Whenever a line in the entries includes the word "Close", copy that line out.

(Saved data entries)
►

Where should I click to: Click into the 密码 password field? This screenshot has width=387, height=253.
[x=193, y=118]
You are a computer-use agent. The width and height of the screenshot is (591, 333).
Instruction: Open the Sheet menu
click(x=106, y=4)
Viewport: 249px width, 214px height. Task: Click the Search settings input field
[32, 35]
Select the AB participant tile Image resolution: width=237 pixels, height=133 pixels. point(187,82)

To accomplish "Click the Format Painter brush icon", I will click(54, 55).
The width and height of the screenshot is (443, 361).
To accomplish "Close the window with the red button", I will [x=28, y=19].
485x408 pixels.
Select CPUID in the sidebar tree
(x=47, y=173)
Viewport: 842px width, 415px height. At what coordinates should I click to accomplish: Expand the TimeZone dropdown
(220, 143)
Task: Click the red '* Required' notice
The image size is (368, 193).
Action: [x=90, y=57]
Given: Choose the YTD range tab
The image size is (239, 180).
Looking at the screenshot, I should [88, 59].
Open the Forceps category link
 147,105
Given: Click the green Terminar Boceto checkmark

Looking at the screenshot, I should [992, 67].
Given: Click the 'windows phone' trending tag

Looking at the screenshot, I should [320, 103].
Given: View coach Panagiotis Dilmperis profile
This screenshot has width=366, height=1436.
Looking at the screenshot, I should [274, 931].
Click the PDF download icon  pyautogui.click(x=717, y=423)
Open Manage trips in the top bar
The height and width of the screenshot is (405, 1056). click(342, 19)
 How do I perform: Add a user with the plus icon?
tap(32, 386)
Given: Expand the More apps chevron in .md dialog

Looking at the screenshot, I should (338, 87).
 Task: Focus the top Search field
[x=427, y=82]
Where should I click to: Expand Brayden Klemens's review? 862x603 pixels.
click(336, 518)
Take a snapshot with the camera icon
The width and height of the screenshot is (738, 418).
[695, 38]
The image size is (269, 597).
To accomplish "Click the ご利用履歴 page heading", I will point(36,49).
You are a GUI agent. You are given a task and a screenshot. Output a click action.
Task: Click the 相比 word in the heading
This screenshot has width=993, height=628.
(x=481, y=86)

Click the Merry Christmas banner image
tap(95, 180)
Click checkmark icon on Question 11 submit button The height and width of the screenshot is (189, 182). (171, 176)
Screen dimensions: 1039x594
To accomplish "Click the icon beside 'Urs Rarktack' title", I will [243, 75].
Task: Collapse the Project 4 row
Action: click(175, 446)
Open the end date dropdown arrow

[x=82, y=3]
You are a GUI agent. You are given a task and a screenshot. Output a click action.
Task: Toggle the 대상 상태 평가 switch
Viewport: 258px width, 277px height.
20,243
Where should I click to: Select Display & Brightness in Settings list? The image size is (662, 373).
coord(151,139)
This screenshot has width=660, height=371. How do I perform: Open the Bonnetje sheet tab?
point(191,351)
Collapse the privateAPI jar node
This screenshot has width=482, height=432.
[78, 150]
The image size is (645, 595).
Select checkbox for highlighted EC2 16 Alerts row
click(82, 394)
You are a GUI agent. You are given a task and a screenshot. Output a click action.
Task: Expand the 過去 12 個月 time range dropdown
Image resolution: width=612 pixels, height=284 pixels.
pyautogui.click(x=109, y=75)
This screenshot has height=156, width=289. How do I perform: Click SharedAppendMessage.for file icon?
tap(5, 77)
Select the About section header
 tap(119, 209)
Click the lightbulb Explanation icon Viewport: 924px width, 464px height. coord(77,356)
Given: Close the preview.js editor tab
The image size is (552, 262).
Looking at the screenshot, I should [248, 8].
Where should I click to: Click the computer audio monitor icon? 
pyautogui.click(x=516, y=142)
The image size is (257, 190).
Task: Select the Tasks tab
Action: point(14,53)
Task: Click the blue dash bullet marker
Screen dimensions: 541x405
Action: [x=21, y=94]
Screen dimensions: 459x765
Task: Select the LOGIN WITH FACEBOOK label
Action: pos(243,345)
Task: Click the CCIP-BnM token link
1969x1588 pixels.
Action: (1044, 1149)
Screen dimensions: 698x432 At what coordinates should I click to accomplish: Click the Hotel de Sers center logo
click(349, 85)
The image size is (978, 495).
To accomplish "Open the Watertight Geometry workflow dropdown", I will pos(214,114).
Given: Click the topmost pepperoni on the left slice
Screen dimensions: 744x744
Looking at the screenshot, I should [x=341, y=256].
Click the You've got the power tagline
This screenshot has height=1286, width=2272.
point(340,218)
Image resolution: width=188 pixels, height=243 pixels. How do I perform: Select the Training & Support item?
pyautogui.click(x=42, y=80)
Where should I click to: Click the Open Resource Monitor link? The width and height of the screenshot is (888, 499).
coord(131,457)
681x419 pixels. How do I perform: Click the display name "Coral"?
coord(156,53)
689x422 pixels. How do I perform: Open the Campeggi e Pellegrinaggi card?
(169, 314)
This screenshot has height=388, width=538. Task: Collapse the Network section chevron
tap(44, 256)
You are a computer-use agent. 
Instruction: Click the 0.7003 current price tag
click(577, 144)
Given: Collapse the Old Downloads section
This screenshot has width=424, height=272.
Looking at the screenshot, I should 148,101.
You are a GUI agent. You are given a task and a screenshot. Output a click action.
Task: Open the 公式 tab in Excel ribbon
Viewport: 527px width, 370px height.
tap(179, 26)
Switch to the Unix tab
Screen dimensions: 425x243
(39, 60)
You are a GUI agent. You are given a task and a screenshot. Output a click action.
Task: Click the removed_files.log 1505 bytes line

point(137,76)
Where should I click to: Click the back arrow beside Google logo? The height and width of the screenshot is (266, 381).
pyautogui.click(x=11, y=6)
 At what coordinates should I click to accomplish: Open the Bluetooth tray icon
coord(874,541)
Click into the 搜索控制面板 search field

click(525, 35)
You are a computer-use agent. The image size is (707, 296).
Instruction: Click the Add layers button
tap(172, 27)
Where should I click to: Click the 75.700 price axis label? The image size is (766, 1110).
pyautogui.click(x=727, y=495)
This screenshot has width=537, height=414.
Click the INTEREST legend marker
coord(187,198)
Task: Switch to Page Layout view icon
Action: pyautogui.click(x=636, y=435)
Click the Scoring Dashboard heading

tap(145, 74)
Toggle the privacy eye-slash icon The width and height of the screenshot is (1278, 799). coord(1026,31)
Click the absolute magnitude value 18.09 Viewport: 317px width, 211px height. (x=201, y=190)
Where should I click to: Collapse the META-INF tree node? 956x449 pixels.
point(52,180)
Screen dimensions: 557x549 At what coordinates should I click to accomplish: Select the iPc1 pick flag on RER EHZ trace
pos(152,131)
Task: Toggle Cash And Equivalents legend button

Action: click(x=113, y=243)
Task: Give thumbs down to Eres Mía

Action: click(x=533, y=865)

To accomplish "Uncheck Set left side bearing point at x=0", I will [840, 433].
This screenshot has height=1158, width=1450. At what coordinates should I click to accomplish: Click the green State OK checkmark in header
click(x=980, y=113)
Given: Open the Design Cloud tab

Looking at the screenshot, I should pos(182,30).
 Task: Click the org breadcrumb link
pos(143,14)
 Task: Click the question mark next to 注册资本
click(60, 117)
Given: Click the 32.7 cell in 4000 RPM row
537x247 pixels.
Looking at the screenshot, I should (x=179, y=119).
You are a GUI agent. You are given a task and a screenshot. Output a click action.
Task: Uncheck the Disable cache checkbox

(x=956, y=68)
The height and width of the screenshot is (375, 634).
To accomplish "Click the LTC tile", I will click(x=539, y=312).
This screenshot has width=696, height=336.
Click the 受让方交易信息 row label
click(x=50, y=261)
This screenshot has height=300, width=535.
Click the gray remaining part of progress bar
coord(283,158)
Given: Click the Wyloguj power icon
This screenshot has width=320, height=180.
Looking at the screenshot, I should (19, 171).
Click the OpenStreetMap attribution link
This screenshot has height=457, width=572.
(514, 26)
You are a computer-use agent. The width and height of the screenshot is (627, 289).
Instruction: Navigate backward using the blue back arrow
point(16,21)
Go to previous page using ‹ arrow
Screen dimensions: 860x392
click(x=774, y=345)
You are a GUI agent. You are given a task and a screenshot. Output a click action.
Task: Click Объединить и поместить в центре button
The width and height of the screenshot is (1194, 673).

◄

*Response to the task*:
To accomplish "Close the window with the red button", I will [x=28, y=19].
Given: Close the preview.js editor tab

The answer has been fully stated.